Размер шрифта
-
+

Аксиома Декарта - стр. 24

.

Здесь сознание оказывается в весьма непростой ситуации, ведь Фанни Прайс следует категорическому творческому императиву сознания: она должна любой ценой («Лучше умру, чем брошу живопись») раскрыть свои способности. Но если этих способностей попросту нет? А как это понять? Человек – слишком большой мастер самообольщения на свой счет. Когда один из преподавателей живописи говорит Фанни, что той следовало бы стать портнихой…


«– Посмотрите, руки тут разной длины. Колено уродливо. Говорю вам: пятилетний ребенок – и тот нарисовал бы лучше. Видите, она ведь не стоит на ногах. А ступня?

Вторя словам, уголь гневно проводил черту за чертой, и через миг рисунок, которому Фанни Прайс отдала столько часов и душевных сил, стал неузнаваемой путаницей линий и пятен. Наконец Фуане швырнул уголь и встал.

– Послушайтесь меня, мадемуазель, попробуйте стать портнихой». (Сомерсет Моэм. «Бремя страстей человеческих»)

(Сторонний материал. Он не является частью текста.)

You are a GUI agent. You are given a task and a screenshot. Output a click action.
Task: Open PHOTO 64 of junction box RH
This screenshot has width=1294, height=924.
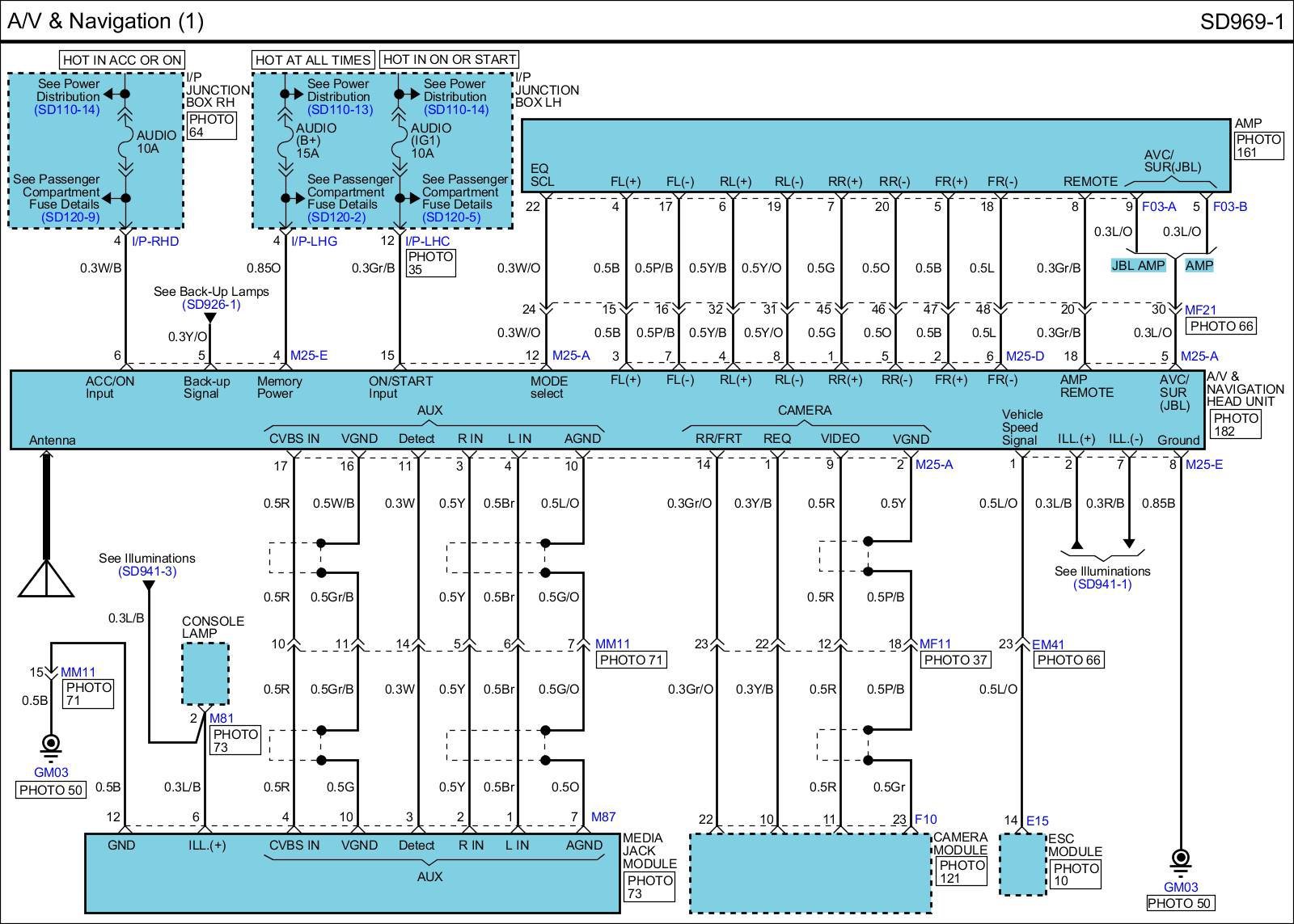click(x=211, y=125)

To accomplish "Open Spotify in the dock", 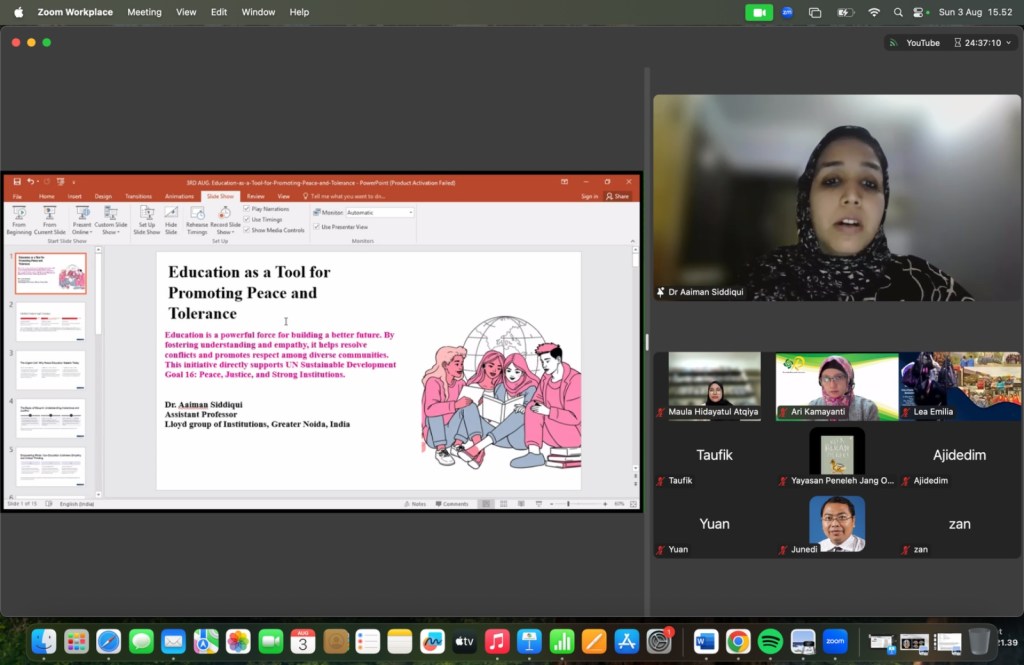I will pyautogui.click(x=770, y=641).
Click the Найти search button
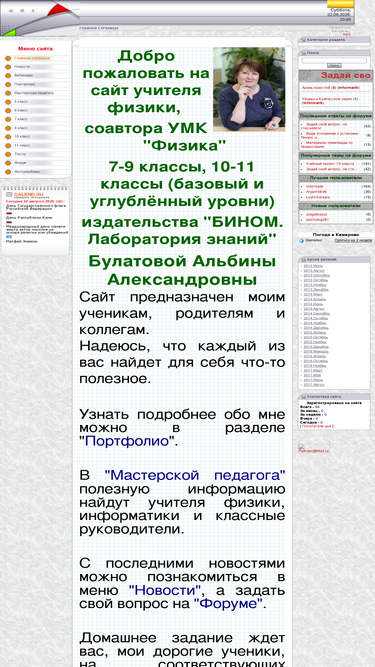Viewport: 375px width, 667px height. 334,66
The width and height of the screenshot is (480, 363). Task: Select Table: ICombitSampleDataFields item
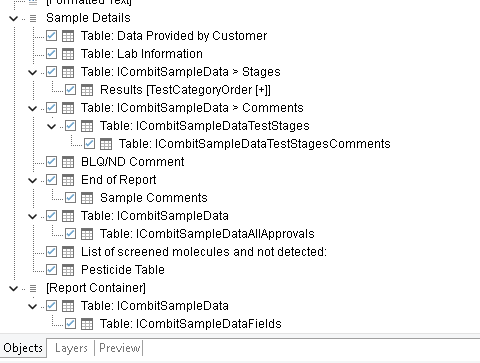[191, 324]
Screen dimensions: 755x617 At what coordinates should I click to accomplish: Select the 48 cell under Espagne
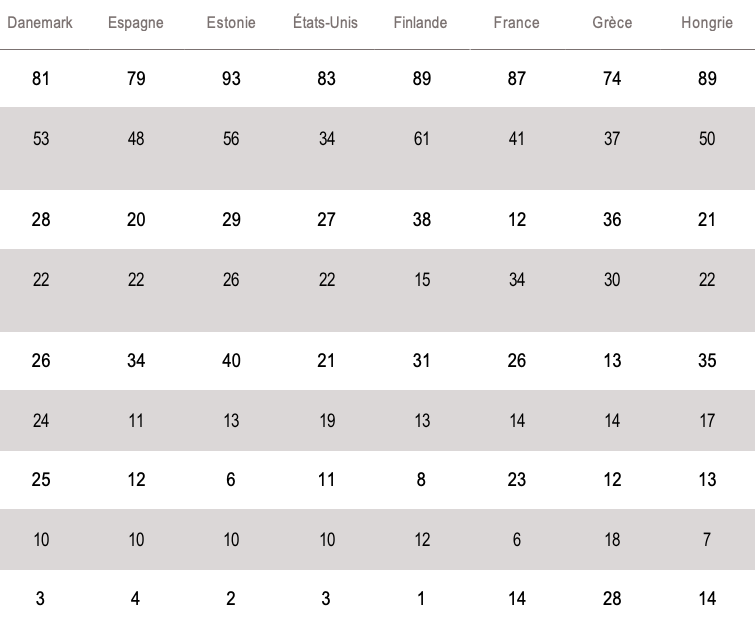coord(136,139)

…но то же самое он мог бы сказать и Стрикленду34. Это всегда и сбивает с толку бесталанных энтузиастов – никто не может помешать им считать себя непризнанными гениями. Фанни, как и Стрикленд, твердит себе: «Я должна писать». Таково категорическое требование сознания. Сознание не может примириться с участью портнихи; даже и портниху сознание побуждает превратиться в кутюрье, то есть так или иначе побуждает к творчеству. Но ведь и сознательным (в случае Фанни) такой подход никак не назовешь. Сознанию остается осознать свою бездарность, но… осознать свою бездарность – какое сознание вытерпит такую муку? Получается, что сознание побуждает людей к деятельности, которая им не по плечу, а потом с жестоким равнодушием отворачивается от них. «Дерзайте, раскрывайте свои способности», – подстрекает сознание. Не можете раскрыть – лезьте в петлю. Так, что ли? Я бы хотел ответить, что не так, но обосновать, почему это не так, не могу. Сделайте это Вы, если сможете.

Я же считаю жизнь Фанни глубоко трагичной, но, что важнее, я считаю ее жизнь жизнью подлинного художника. Случай Фанни – это тот редкий случай, когда отсутствие таланта не может вычеркнуть человека из «списка» причастных к Искусству. Таланта нет, а Художник налицо. У многих художников-карьеристов дело обстоит прямо противоположным образом. В искусстве полно своих преуспевающих алеков кармайклов, и, конечно, они довольно многое умеют, но ни одного из них я бы Художником не назвал.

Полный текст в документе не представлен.